We recorded beam profiles of the Ti:Sapphire laser in pulsed mode (50 fs) too. The obtained beam profiles were very similar to the one shown in Fig. 2. This demonstrated that one can use the webcam even for investigations of femtosecond laser pulses. As the beam profiles of the Ti:sapphire laser were very similar when operated in pulsed mode or in cw–mode images of pulsed laser spots are only shown for the Nd:YAG laser (Fig. 1).
The uncertainties in beam width were shown to be in the order of ±1 μm for Gaussian-like beams, which is less than the size of one pixel.

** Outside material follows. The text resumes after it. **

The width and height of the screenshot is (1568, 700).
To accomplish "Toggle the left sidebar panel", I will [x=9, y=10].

This is a consequence of the Gaussian fit, which provides additional information on the beam profile. For non-Gaussian beams the resolution is given by the pixel size, which is 2.79±0.02 μm. For the Femtosource XL 650, specified with M2<1.3 , an M² factor of 1.1 was found. From this measurement we conclude that the laser is within it specifications. The minimum beam waist radius w0 behind the lens was measured to be 10.6±1.1 μm. This corresponds to a beam waist radius before the lens, wL, of 1.67±0.17 mm (Eq. (4)). The beam waist radius without lens was measured to be 1.5±0.15 mm. Both values coincide within the uncertainties.
We showed that the change in exposure time from 1/400 s to 1/50 s (two outmost measurement points in Fig. 3) gave consistent results. By changing the exposure time one can therefore partially compensate for the smaller DR compared with commercial beam profilers.

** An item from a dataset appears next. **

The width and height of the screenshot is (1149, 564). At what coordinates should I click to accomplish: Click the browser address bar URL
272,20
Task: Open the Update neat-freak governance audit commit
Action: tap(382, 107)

Although there is a small glass plate in front of the CCD chip, we did not find any detectable imaging artifacts if the camera was cleaned and properly aligned. The image quality was actually good enough to permit detection of unintended thermally induced refractive index changes in the neutral density filters and lens aberrations due to optical misalignments. Determination of beam profiles in the visible region was also possible. However, the correction factors were rather high, as the Bayer-filter works efficient in this wavelength regime. Thus one can either use the webcam in Bayer-mode, at low dynamic range, or without the Bayer-mode, resulting in a decreased resolution of around 5.6 μm. In the latter case the resolution is not better than that of conventional CCD chips, which lies between 4.4 and 7 μm.

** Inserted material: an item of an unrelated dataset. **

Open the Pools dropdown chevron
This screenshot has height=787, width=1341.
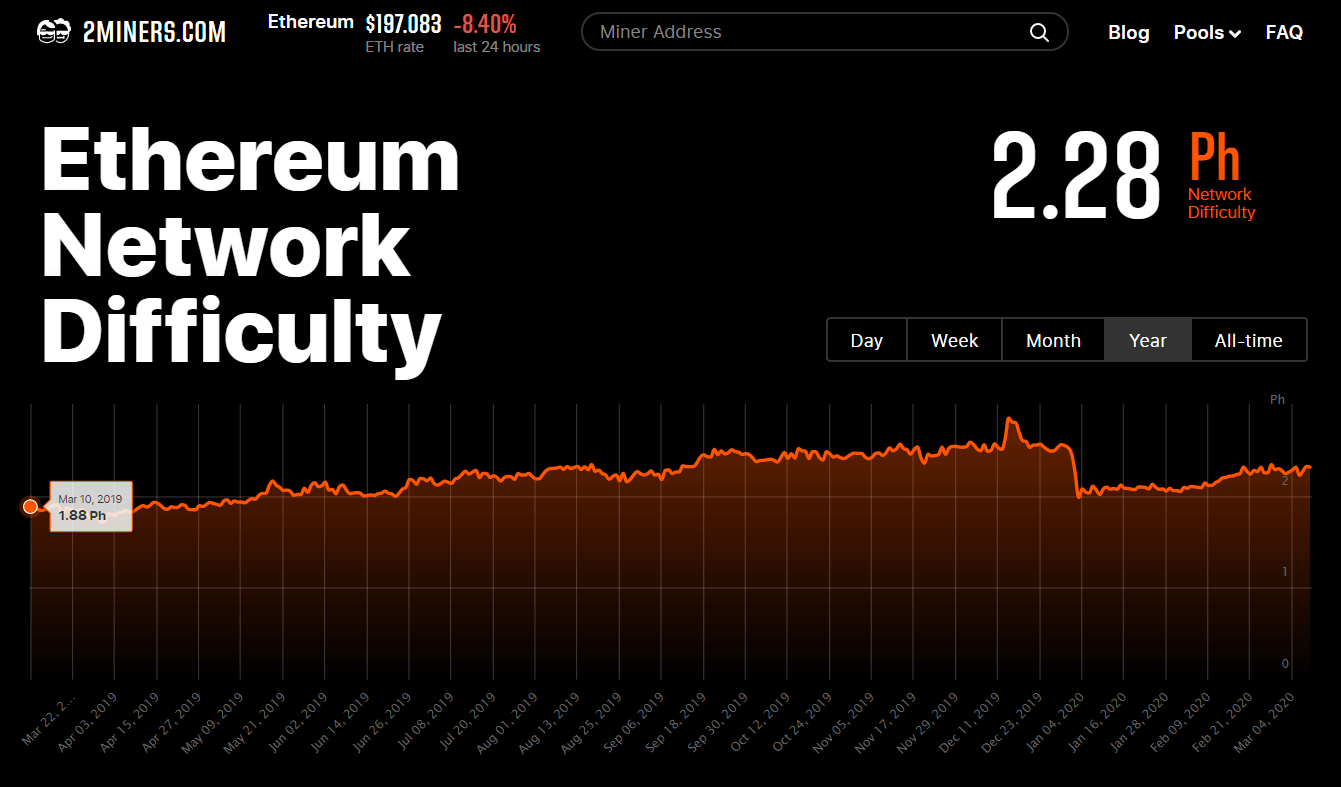[1237, 33]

We used the properties of the Bayer-color-filters to be mostly transparent in the spectral range of 800 to 1064 nm and of silicon-based CCD chips to be sensitive to incident light up to around 1100 nm for building a light beam profiler for the near infra-red region. By employing the Bayer-mode and by correcting for the different transmission factors of the color filters we demonstrated acquisition of beam profiles and determined the beam waist of a focused Gaussian-like laser beam with an uncertainty of around ±1 μm without additional optics. The demonstrated technique allowed to record 2D profiles of pulsed laser spots with a frame rate of 15 Hz, which is impossible with the knife edge technique. The demonstrated technique is more than a factor of 20 cheaper compared to commercial beam profilers based on CCD chips. Compared to the latter, the resolution is even around a factor of two better.
This work has been supported by the Christian Doppler Research Association, the Austrian Science Fund (FWF), Project no. S10503-N20, the European Regional Development Fund (EFRE) in the framework of the EU-program Regio 13, and the federal state Upper Austria.
The authors like to thank H. Roitner and H. Grün for fruitful discussions.